### Dataset extract:
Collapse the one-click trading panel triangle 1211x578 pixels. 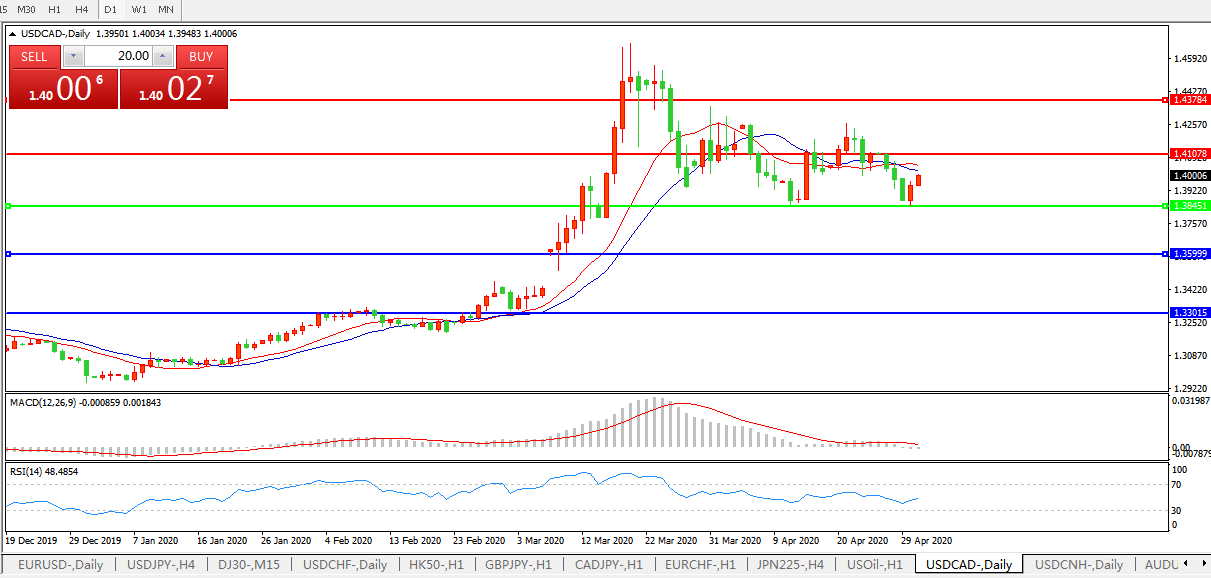[x=13, y=34]
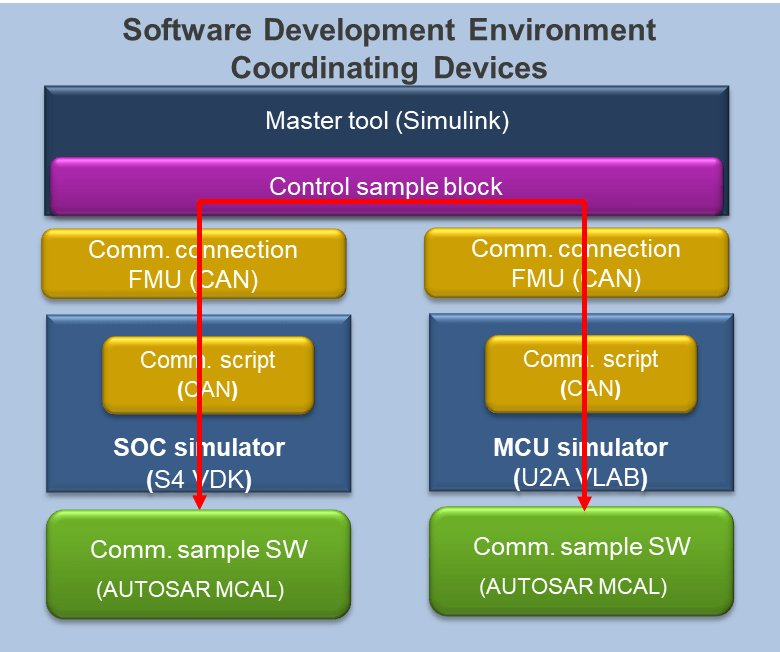Click the word Simulink in the master tool block

point(451,121)
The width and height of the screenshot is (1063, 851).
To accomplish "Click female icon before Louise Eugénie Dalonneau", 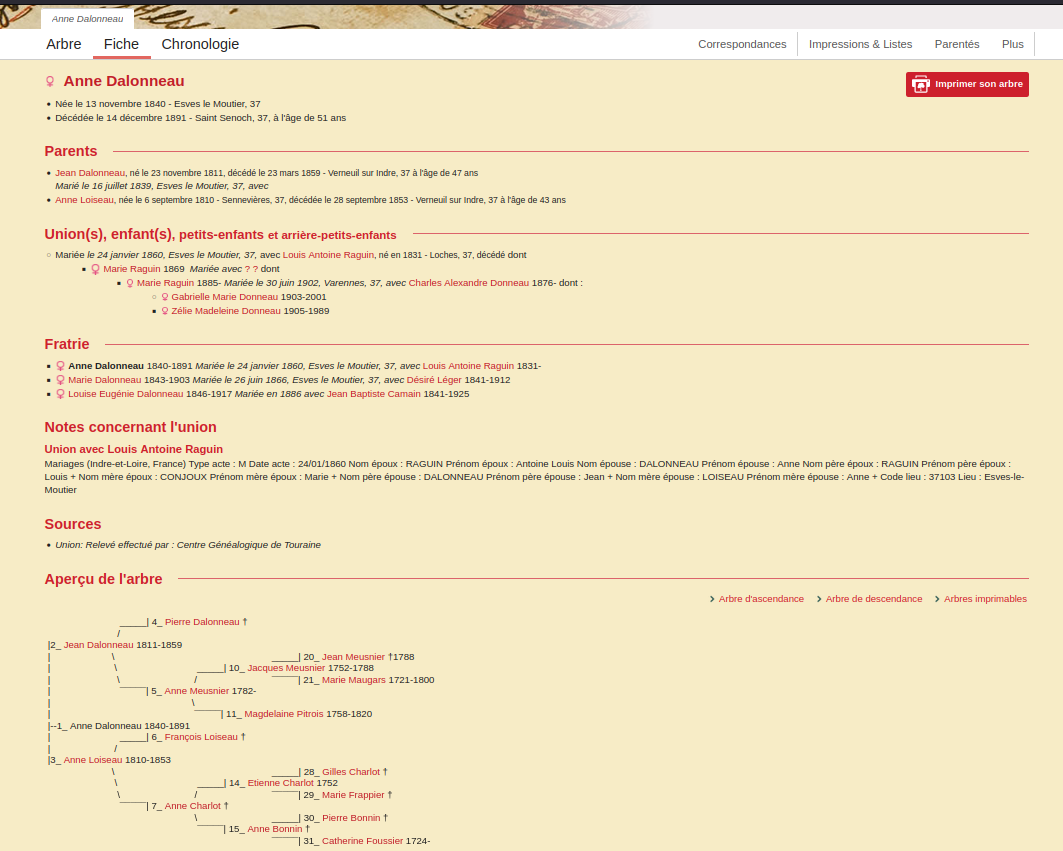I will 60,394.
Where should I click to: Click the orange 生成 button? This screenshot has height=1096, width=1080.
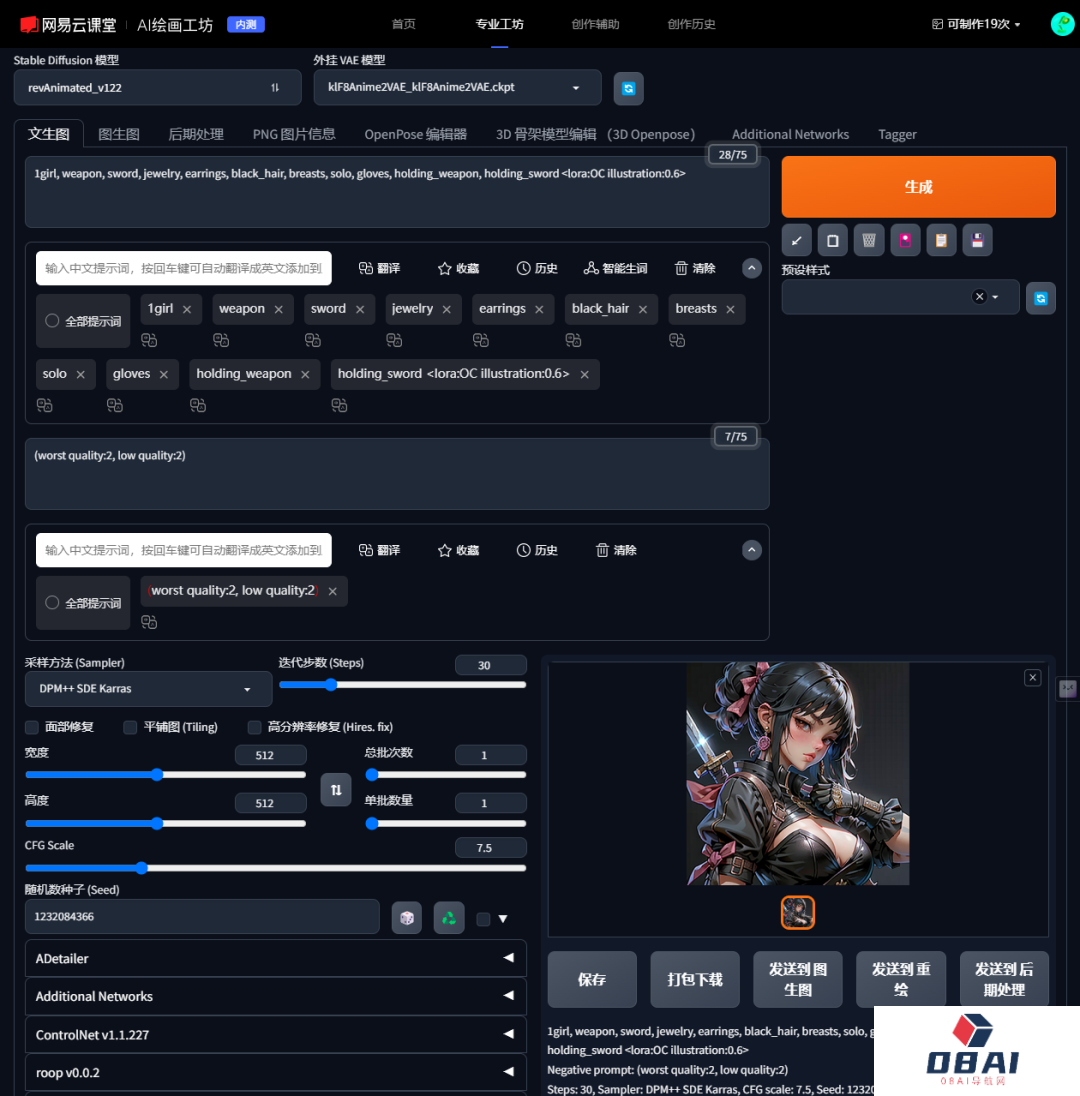pos(918,187)
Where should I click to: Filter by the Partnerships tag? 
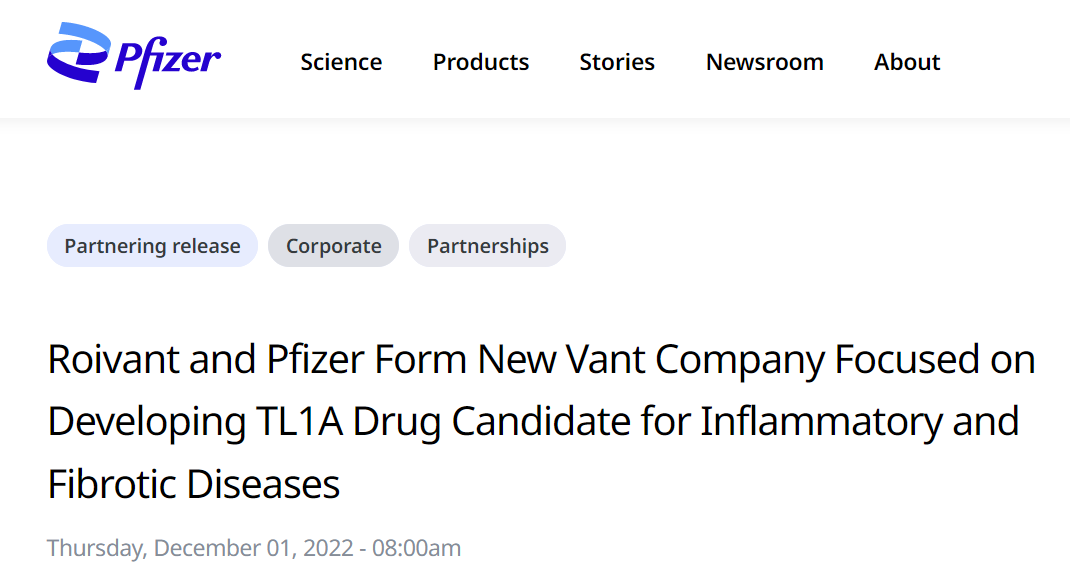pos(487,246)
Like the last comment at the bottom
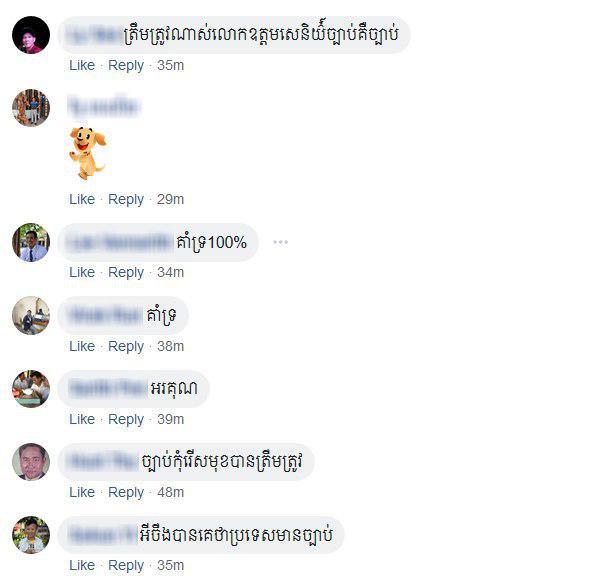 [82, 565]
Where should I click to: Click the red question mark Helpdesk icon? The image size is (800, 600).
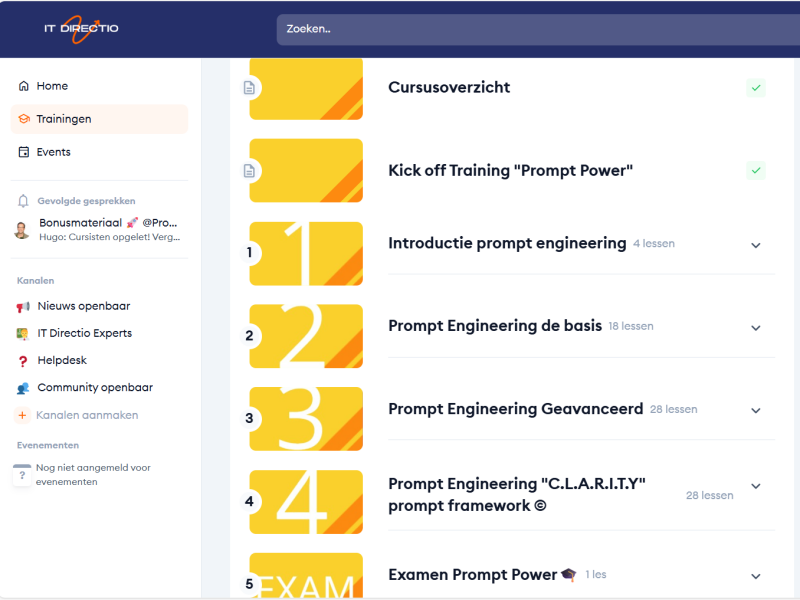pos(23,361)
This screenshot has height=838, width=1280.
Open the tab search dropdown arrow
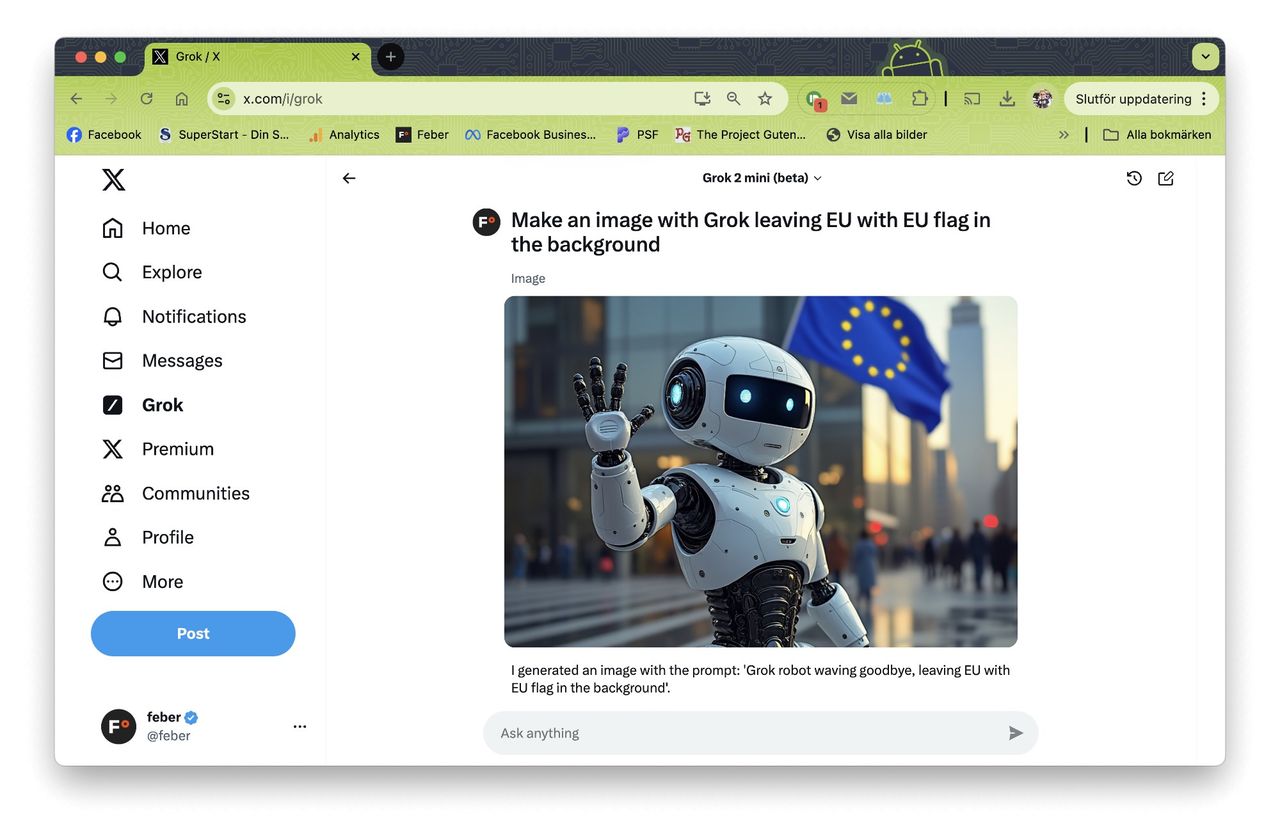[x=1205, y=57]
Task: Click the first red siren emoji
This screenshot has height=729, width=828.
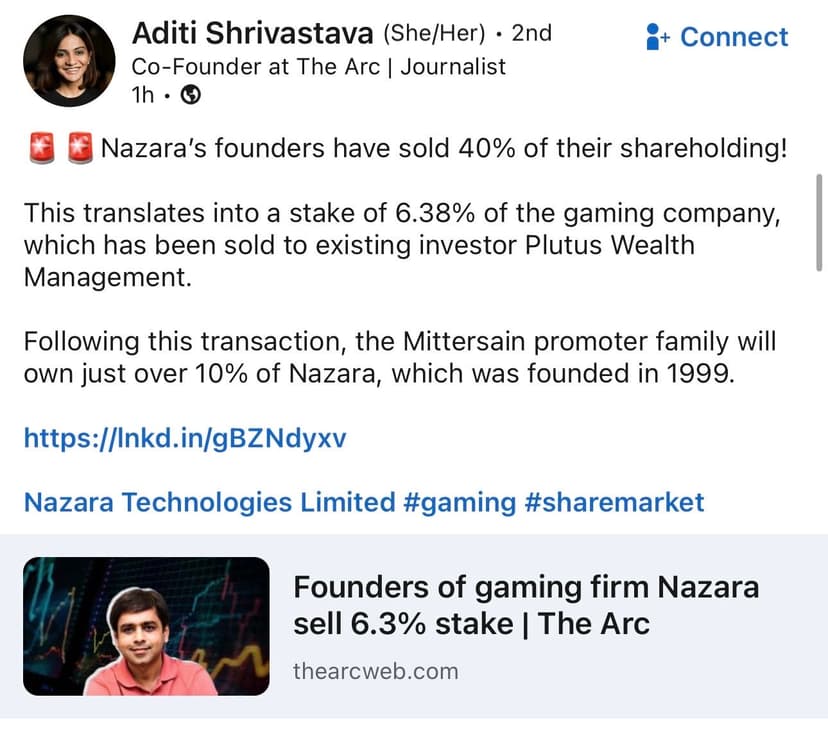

### Your instructions:
From the line containing "Where should I click to: Filter" down to the last line of the entries above, retype each line exactly as it stands, but skip the pictures.

### Problem solution:
Where should I click to: Filter by the Partnerships tag? 
pos(487,246)
Like the last comment at the bottom
 [82, 565]
Where should I click to: Click the red question mark Helpdesk icon? The image size is (800, 600).
pos(23,361)
This screenshot has height=838, width=1280.
Open the tab search dropdown arrow
[x=1205, y=57]
Task: Click the first red siren emoji
This screenshot has height=729, width=828.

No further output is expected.